The artists are the reason any of this still matters. The performers, writers, designers, musicians, stage managers, dressers, carpenters, crew and front-of-house staff are not the problem. They are the people holding the cultural value in place while the economics destroy it at the same time.
A record-grossing Broadway can still be a narrowing Broadway. In fact, the two may now be connected. The more expensive the room becomes, the more it rewards work that arrives pre-approved. The more it rewards pre-approved work, the harder it becomes for new work to enter without celebrities or established IP attached. The harder new work is to produce, the more Broadway points to the familiar things that survive and The Broadway League gets to publish that ridiculously shallow annual report. Data without a point of view or teeth helps no one, and in fact becomes complicit in the industry’s continual creative decline. A record gross tells us money moved but not whether the form widened, whether access improved, whether original work had more runway, whether audiences became more adventurous, or whether Broadway has simply become more efficient at charging more people more money for things they already recognise.
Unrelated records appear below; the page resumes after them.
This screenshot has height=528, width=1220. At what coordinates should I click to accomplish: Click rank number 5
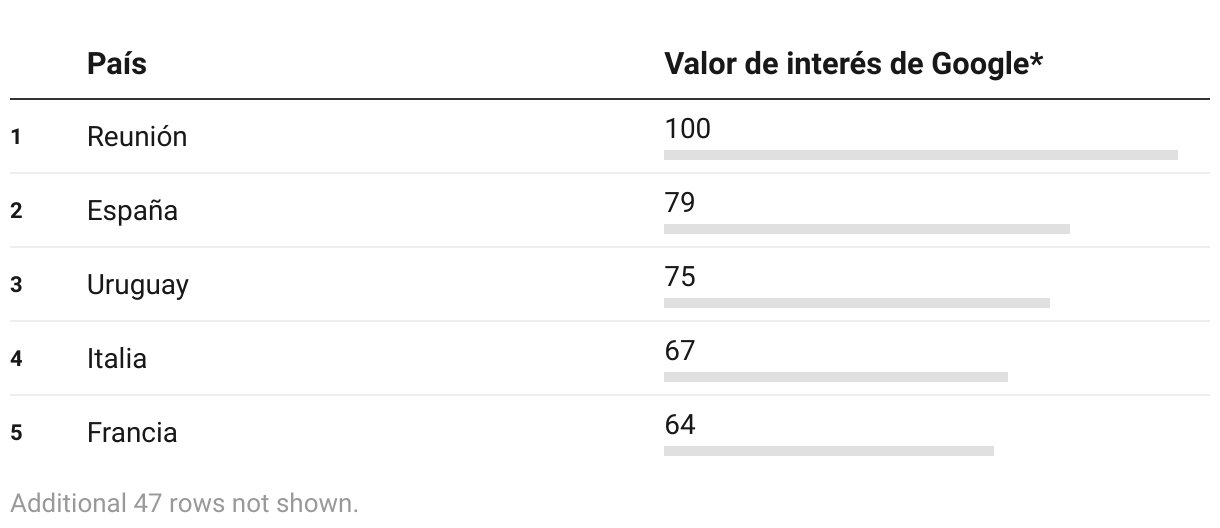click(16, 433)
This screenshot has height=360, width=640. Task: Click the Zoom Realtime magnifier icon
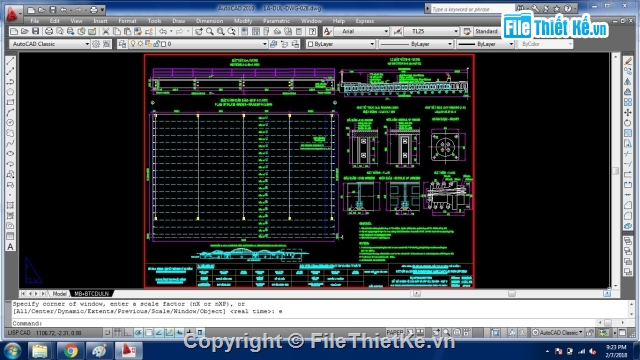point(210,31)
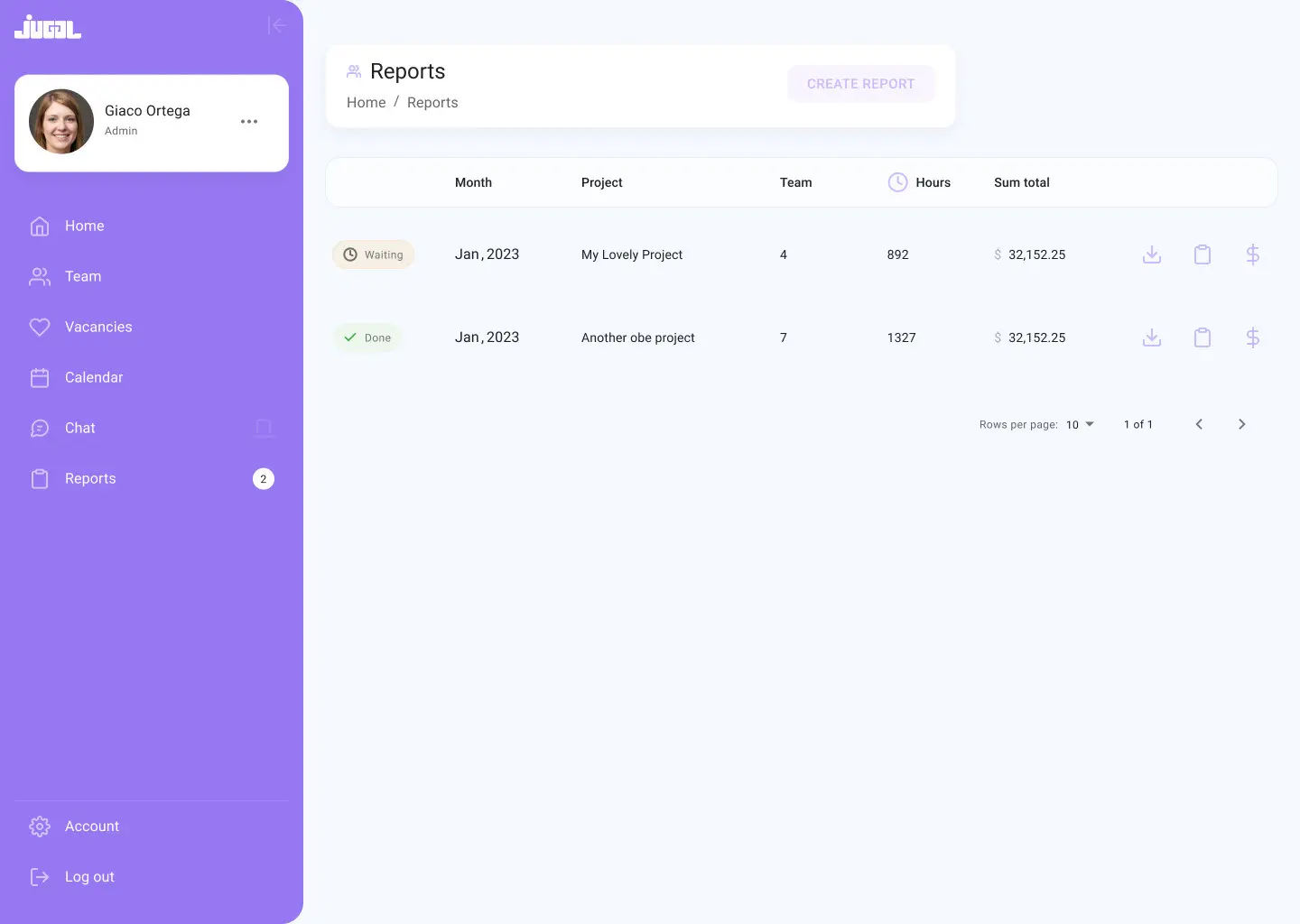The width and height of the screenshot is (1300, 924).
Task: Go to the previous page of reports
Action: (1199, 424)
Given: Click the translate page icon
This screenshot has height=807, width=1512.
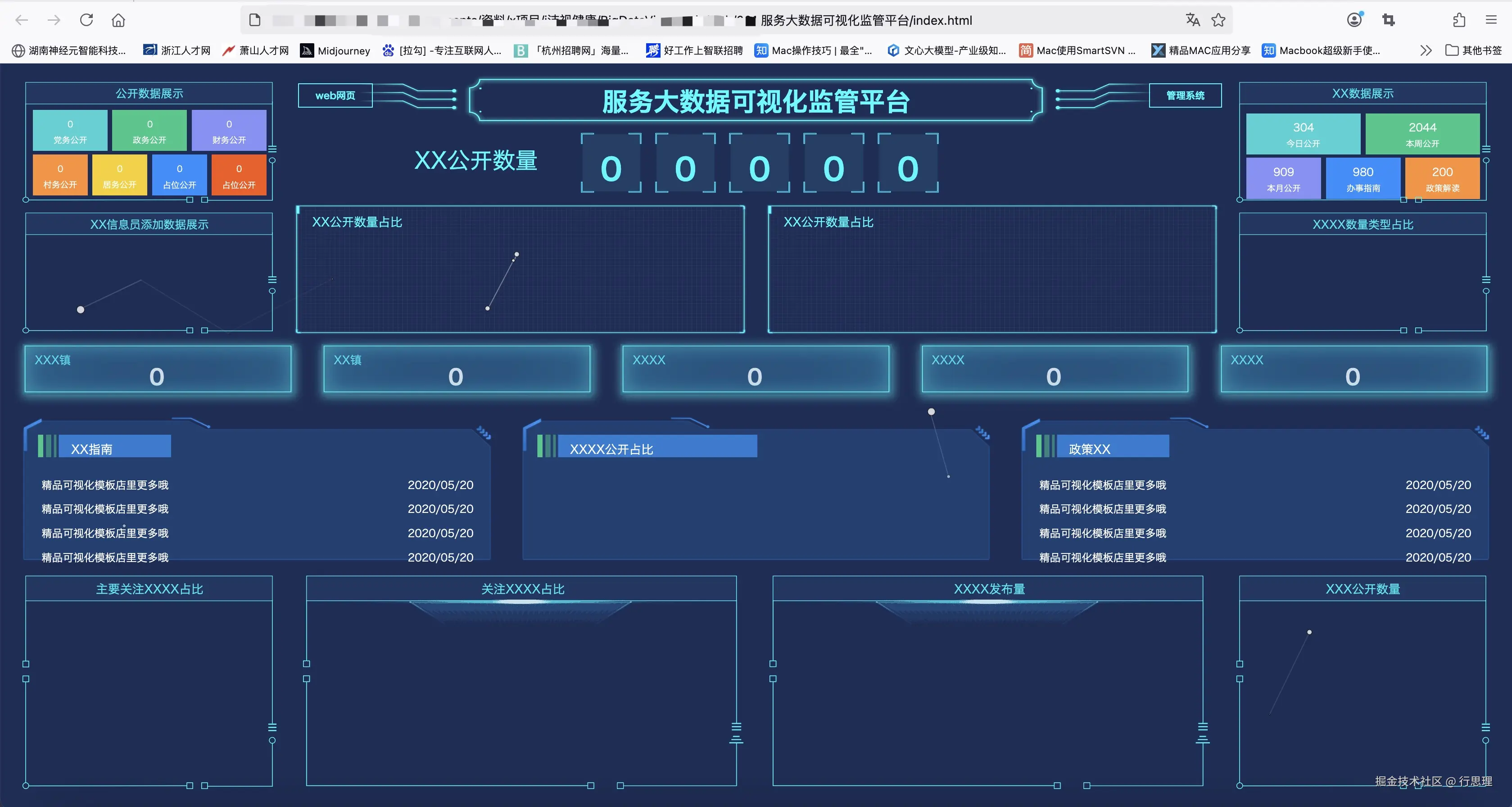Looking at the screenshot, I should 1192,20.
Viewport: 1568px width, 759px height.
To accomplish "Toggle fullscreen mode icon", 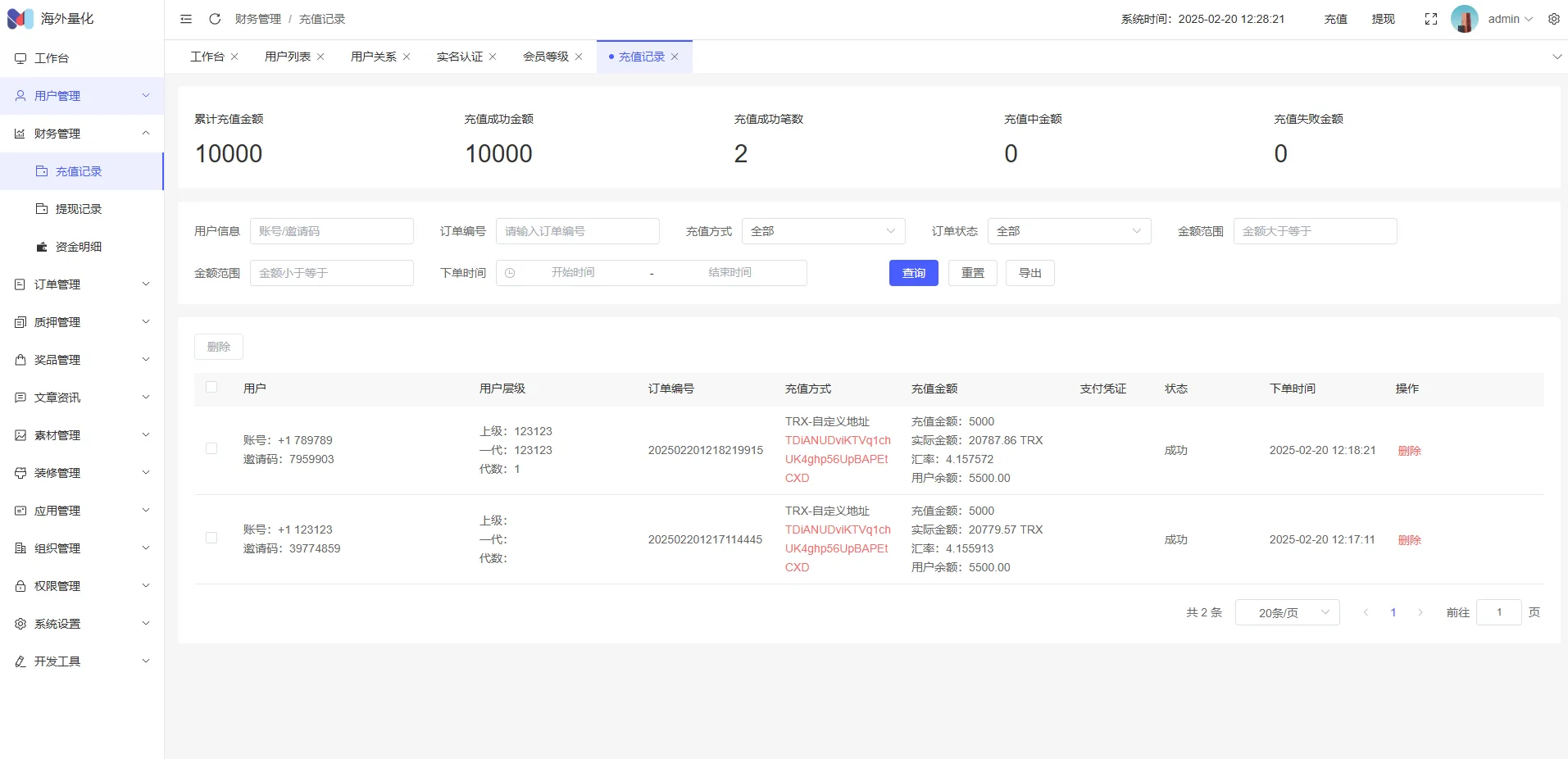I will coord(1430,19).
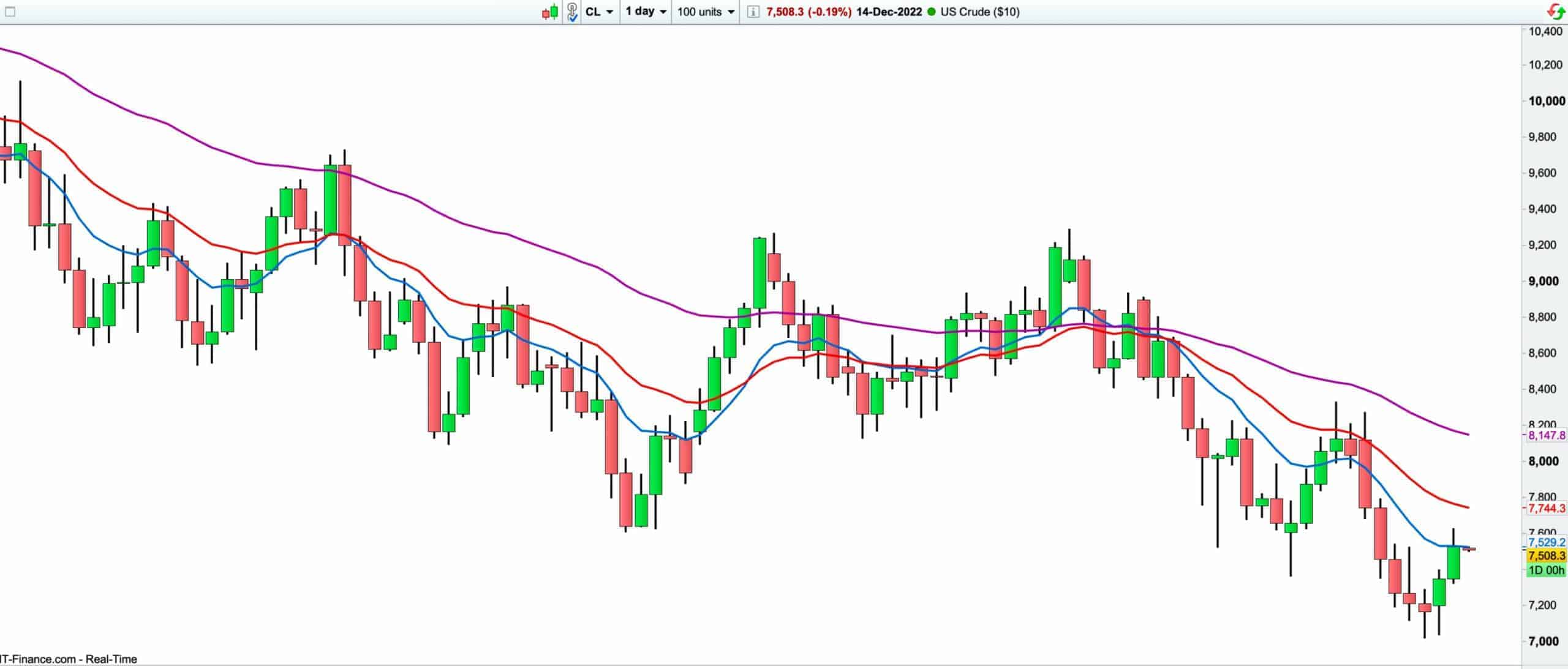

This is how a culture market can look full while becoming less available to surprise.
London is not a fantasy of artistic purity.
It has premium pricing, landlord power, celebrity casting, commercial nervousness and, presumably, at least one man saying “audiences know the film” at any given moment. But the point of London’s support system is that it changes the starting conditions. Theatre Tax Relief works more like production R&D. It lowers risk before a show has completely proved itself. It creates runway. It gives producers more room to develop, open, adjust, discover and transfer.
New York’s danger is that it copies the vocabulary of subsidy without copying the logic of public purpose. The test should be simple: did the money create theatre that would not otherwise exist, and did it make that theatre easier for ordinary people to discover?
If not, what exactly did the public buy?
A serious Broadway support regime should be judged by three things.
Did it extend the discovery window, giving new or unfamiliar work more time to find an audience before the weekly economics made the decision?
Did it increase the comfort-price share, protecting a visible supply of seats that normal people can buy without first holding a household budget meeting?
Did it increase repertoire entropy, making the slate broader, stranger, riskier and less dependent on the same revolving categories of revival, celebrity, adaptation and brand?
If the answer is no, then the policy is not correcting Broadway’s very broken system.
A tax credit that supports smaller producers, original work, Off-Broadway pathways, regional circulation, longer runways, protected cheap seats and recycled upside when a hit recoups is cultural infrastructure.
A tax credit that helps expensive shows remain expensive, familiar shows remain familiar and powerful players remain insulated is something else. It may support jobs, and it may help keep the district busy, and it may even be politically defensible in parts, but it should not be mistaken for artistic renewal.
That distinction matters because Broadway’s real threat is not death. Death would be dramatic, which is one thing Broadway still knows how to sell. The more plausible future is stranger: Broadway continues to glitter, gross, nominate, revive, extend and congratulate itself while continually pushing all new American work to London.
A culture can sell out and still hollow out.
So yes, fund theatre. Fund it seriously. Fund it proudly. Fund it as if stages are engines, not ornaments. But do not ask the public to underwrite Broadway’s nostalgia for itself.
Ask the public to underwrite what Broadway does not yet know how to recognise. The next strange thing. The first risky thing. The show without a film title, a celebrity or a brand deck. The work that needs time before it becomes obvious.
That is what subsidy is for — not to keep the expensive machine expensive but to make room for the thing the machine would otherwise kill.